Después de estas declaraciones públicas distintos sectores de la vida nacional dieron sus impresiones. Para el Presidente de La República estas declaraciones avalan y respaldan la gestión de su gobierno. Para el órgano Judicial las declaraciones no corresponden a la realidad y no reconocen el esfuerzo que han realizado. Para el Fiscal General las declaraciones significan un espaldarazo a su gestión de buscar procesar a varios Jueces. La oposición política también da diversas interpretaciones de lo dicho por el señor embajador.
Las declaraciones del Embajador de los EUA han sido un hecho político de primer orden, todos se refieren a ellas, de seguro serán un tema de referencias en los discursos y posiciones políticas en las próximas semanas de distintos sectores nacionales.
Pero este humilde servidor que les escribe, que tiene la manía de buscarle siempre tres pies al gato, les hace la siguiente pregunta ¿Es función de un Embajador extranjero, acreditado en nuestro país dar opinión sobre los asuntos internos de nuestro país? ¿Puede un Embajador presionar a un Parlamento para que se aprueben determinadas leyes?
Pero hagamos un ejercicio de imaginación, de todos modos soñar nada cuesta. Pensemos qué pasaría si el Embajador de El Salvador en Washington fuera a un desayuno de empresarios salvadoreños y norteamericanos y allí vertiera ciertas opiniones.
¿Qué Pasaría? Si nuestro Embajador expresara nuestra preocupación por las declaraciones del Presidente Bush donde minimiza la crisis económica en que se debaten los EUA. Pidiéndole respetuosamente que le diga la verdad a su pueblo sobre la recesión económica y sus graves consecuencias.
¿Qué pasaría? Si nuestro Embajador urgiera al Congreso norteamericano a tomar verdaderas medidas para enfrentar la recesión y no las tibiezas que han aprobado como si estuvieran frente a una crisis pasajera y de corto plazo.
¿Qué pasaría? Si expresáramos nuestra inconformidad por el sistema judicial norteamericano que procesa y condena niños como si fuesen adultos y por jueces que actúan con evidente racismo.

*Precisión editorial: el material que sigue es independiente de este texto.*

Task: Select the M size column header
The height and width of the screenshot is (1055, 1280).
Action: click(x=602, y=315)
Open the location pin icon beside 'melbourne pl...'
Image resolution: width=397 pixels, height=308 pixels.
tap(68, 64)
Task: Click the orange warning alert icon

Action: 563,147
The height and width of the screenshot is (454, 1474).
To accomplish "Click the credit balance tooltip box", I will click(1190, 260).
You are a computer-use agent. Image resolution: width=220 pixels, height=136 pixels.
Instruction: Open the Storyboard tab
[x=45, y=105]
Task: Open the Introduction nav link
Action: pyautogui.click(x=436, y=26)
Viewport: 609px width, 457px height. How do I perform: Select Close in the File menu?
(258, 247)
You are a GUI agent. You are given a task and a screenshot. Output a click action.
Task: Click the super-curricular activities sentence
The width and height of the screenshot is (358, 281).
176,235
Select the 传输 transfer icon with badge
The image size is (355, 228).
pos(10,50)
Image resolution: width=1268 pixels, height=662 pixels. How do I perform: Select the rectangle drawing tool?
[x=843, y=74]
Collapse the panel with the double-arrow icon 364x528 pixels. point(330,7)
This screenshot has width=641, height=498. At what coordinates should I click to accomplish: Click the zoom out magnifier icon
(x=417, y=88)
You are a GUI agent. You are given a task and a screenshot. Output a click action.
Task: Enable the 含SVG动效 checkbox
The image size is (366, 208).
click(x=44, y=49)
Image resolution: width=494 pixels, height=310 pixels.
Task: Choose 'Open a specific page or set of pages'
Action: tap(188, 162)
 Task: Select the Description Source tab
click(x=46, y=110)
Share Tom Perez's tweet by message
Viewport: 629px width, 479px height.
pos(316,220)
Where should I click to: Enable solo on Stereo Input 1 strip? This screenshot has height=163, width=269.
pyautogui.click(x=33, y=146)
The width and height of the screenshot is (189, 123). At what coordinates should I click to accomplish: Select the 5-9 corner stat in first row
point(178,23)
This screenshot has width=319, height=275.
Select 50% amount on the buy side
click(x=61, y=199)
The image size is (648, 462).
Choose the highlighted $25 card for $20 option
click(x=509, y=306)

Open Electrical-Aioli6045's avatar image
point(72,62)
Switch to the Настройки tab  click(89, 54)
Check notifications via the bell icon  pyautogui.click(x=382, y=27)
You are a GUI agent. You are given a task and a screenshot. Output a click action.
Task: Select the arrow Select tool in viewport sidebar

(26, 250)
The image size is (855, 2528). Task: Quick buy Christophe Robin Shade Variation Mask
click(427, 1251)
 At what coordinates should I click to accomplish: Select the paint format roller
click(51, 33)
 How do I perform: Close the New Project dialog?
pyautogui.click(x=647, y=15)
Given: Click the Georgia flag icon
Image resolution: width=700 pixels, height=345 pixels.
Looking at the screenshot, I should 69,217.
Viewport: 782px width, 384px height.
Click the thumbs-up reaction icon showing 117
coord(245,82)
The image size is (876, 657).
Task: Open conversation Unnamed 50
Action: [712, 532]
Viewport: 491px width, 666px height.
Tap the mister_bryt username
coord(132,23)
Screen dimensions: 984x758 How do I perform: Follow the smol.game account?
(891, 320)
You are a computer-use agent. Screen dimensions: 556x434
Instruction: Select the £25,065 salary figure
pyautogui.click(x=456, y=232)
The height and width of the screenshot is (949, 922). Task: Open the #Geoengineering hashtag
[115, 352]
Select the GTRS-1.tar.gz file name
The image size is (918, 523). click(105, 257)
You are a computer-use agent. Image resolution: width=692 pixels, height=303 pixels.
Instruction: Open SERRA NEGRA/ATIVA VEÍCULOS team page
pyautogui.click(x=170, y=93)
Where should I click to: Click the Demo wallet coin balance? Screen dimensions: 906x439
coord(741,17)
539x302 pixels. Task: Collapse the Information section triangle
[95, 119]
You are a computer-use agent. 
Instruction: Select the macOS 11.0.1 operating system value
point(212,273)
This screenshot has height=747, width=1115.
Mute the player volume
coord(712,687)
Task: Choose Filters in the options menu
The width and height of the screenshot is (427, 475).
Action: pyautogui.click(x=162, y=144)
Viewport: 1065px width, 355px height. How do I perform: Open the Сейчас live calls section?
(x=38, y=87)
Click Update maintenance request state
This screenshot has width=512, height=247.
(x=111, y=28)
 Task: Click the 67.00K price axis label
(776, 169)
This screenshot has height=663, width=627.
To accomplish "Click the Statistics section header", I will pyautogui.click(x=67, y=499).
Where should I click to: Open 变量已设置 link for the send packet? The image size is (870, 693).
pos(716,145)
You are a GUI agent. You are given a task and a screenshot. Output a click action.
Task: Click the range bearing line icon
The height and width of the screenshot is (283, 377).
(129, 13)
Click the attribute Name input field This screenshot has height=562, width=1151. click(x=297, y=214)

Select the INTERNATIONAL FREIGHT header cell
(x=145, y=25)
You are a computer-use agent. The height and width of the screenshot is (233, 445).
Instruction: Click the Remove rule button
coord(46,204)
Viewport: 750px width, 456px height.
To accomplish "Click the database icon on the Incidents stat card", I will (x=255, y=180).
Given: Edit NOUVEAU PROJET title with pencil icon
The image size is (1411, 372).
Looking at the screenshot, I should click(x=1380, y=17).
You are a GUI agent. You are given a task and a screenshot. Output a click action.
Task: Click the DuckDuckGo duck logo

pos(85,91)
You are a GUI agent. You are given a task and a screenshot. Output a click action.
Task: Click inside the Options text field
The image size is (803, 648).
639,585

¿Qué pasaría? Si nuestro Embajador condenara la política migratoria norteamericana. Si exigiera la inmediata demolición del Odioso muro de la vergüenza que construyen en la frontera sur.
¿Qué pasaría? Si los grandes medios de comunicación de los EUA retomaran estas declaraciones en sus primeras planas y le dieran todo el espacio de la noticia más importante de la semana.
¿Cuál sería la reacción del Presidente Bush ante tales declaraciones?
¿Cuál sería la reacción de los senadores norteamericanos?
Creo que nuestro Embajador sería expulsado de inmediato de ese gran país del norte. Se le acusaría de meterse en los asuntos internos ese país. Perdería su Visa Americana Vitalicia hasta la quinta generación.
No se olviden que en relaciones internacionales la reciprocidad es un elemento fundamental.
Ayutuxtepeque, Viernes, 07 de Marzo de 2008.